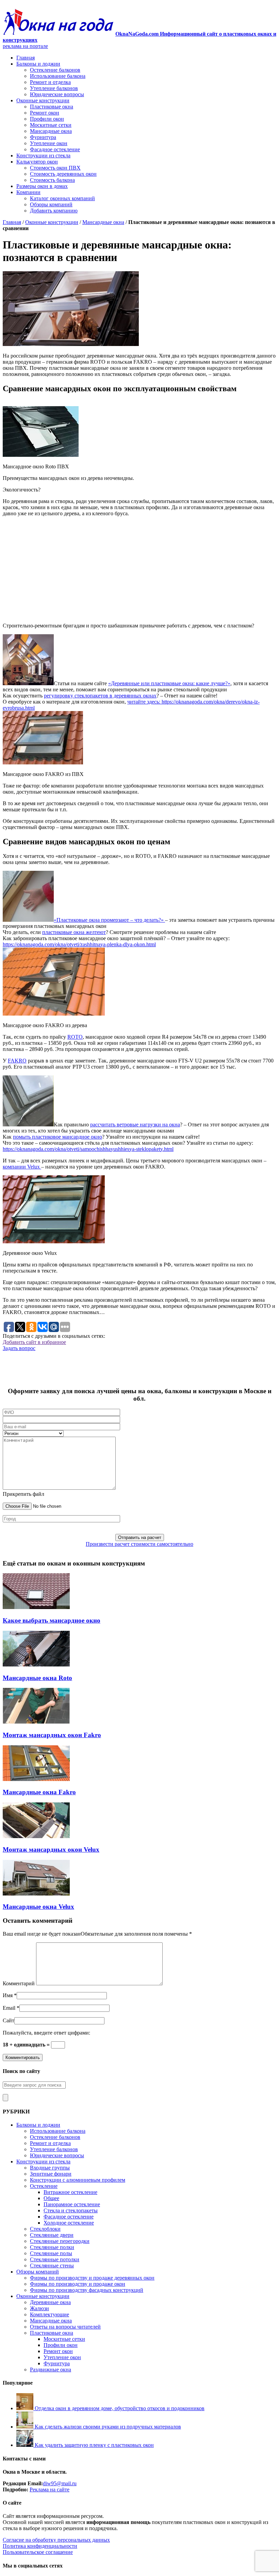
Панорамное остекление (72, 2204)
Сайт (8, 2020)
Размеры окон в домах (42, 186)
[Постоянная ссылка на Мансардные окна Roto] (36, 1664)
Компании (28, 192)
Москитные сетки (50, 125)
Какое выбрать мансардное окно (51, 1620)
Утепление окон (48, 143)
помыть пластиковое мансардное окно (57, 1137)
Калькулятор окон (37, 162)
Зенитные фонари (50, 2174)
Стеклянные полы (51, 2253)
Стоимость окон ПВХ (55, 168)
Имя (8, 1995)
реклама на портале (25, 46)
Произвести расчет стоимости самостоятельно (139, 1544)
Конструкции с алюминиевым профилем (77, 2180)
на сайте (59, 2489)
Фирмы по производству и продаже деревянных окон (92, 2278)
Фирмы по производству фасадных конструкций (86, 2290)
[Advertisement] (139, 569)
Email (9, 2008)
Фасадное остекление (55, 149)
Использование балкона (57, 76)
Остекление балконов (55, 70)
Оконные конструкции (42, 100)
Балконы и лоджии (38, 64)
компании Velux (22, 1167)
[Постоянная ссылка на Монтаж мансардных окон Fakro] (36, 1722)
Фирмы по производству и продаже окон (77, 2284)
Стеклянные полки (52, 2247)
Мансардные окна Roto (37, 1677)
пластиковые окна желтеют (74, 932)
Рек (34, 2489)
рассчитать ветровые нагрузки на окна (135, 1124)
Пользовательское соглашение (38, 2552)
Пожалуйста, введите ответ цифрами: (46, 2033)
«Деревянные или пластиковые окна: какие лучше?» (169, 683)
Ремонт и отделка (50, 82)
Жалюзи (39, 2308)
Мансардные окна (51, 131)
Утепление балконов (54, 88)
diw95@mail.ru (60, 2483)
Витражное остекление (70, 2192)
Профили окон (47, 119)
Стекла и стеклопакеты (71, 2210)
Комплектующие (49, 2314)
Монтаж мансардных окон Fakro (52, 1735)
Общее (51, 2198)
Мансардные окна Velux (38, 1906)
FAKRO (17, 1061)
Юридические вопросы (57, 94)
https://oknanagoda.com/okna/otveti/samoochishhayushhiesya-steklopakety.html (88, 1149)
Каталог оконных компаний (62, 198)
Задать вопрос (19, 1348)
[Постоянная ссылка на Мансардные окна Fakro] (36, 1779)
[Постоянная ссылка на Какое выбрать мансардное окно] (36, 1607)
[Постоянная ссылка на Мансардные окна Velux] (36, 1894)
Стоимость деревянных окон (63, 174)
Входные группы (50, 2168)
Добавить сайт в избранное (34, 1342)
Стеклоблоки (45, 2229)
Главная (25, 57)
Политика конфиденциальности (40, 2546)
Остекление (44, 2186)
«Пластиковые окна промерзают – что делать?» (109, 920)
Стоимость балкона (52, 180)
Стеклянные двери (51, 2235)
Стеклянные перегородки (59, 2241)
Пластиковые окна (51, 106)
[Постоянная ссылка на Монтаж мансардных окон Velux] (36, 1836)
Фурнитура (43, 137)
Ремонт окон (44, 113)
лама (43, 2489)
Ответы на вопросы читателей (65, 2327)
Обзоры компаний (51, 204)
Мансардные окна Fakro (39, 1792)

What you should do. Only the pictures are to be dropped; return everything else in the listing exactly.

Solution.
Панорамное остекление (72, 2204)
Сайт (8, 2020)
Размеры окон в домах (42, 186)
[Постоянная ссылка на Мансардные окна Roto] (36, 1664)
Компании (28, 192)
Москитные сетки (50, 125)
Какое выбрать мансардное окно (51, 1620)
Утепление окон (48, 143)
помыть пластиковое мансардное окно (57, 1137)
Калькулятор окон (37, 162)
Зенитные фонари (50, 2174)
Стеклянные полы (51, 2253)
Стоимость окон ПВХ (55, 168)
Имя (8, 1995)
реклама на портале (25, 46)
Произвести расчет стоимости самостоятельно (139, 1544)
Конструкции с алюминиевым профилем (77, 2180)
на сайте (59, 2489)
Фирмы по производству и продаже деревянных окон (92, 2278)
Фирмы по производству фасадных конструкций (86, 2290)
[Advertisement] (139, 569)
Email (9, 2008)
Фасадное остекление (55, 149)
Использование балкона (57, 76)
Остекление балконов (55, 70)
Оконные конструкции (42, 100)
Балконы и лоджии (38, 64)
компании Velux (22, 1167)
[Постоянная ссылка на Монтаж мансардных окон Fakro] (36, 1722)
Фирмы по производству и продаже окон (77, 2284)
Стеклянные полки (52, 2247)
Мансардные окна Roto (37, 1677)
пластиковые окна желтеют (74, 932)
Рек (34, 2489)
рассчитать ветровые нагрузки на окна (135, 1124)
Пользовательское соглашение (38, 2552)
Пожалуйста, введите ответ цифрами: (46, 2033)
«Деревянные или пластиковые окна: какие лучше?» (169, 683)
Ремонт и отделка (50, 82)
Жалюзи (39, 2308)
Мансардные окна (51, 131)
Утепление балконов (54, 88)
diw95@mail.ru (60, 2483)
Витражное остекление (70, 2192)
Профили окон (47, 119)
Стекла и стеклопакеты (71, 2210)
Комплектующие (49, 2314)
Монтаж мансардных окон Fakro (52, 1735)
Общее (51, 2198)
Мансардные окна Velux (38, 1906)
FAKRO (17, 1061)
Юридические вопросы (57, 94)
https://oknanagoda.com/okna/otveti/samoochishhayushhiesya-steklopakety.html (88, 1149)
Каталог оконных компаний (62, 198)
Задать вопрос (19, 1348)
[Постоянная ссылка на Мансардные окна Fakro] (36, 1779)
[Постоянная ссылка на Какое выбрать мансардное окно] (36, 1607)
[Постоянная ссылка на Мансардные окна Velux] (36, 1894)
Стоимость деревянных окон (63, 174)
Входные группы (50, 2168)
Добавить сайт в избранное (34, 1342)
Стеклоблоки (45, 2229)
Главная (25, 57)
Политика конфиденциальности (40, 2546)
Остекление (44, 2186)
«Пластиковые окна промерзают – что делать?» (109, 920)
Стоимость балкона (52, 180)
Стеклянные двери (51, 2235)
Стеклянные перегородки (59, 2241)
Пластиковые окна (51, 106)
[Постоянная ссылка на Монтаж мансардных окон Velux] (36, 1836)
Фурнитура (43, 137)
Ремонт окон (44, 113)
лама (43, 2489)
Ответы на вопросы читателей (65, 2327)
Обзоры компаний (51, 204)
Мансардные окна Fakro (39, 1792)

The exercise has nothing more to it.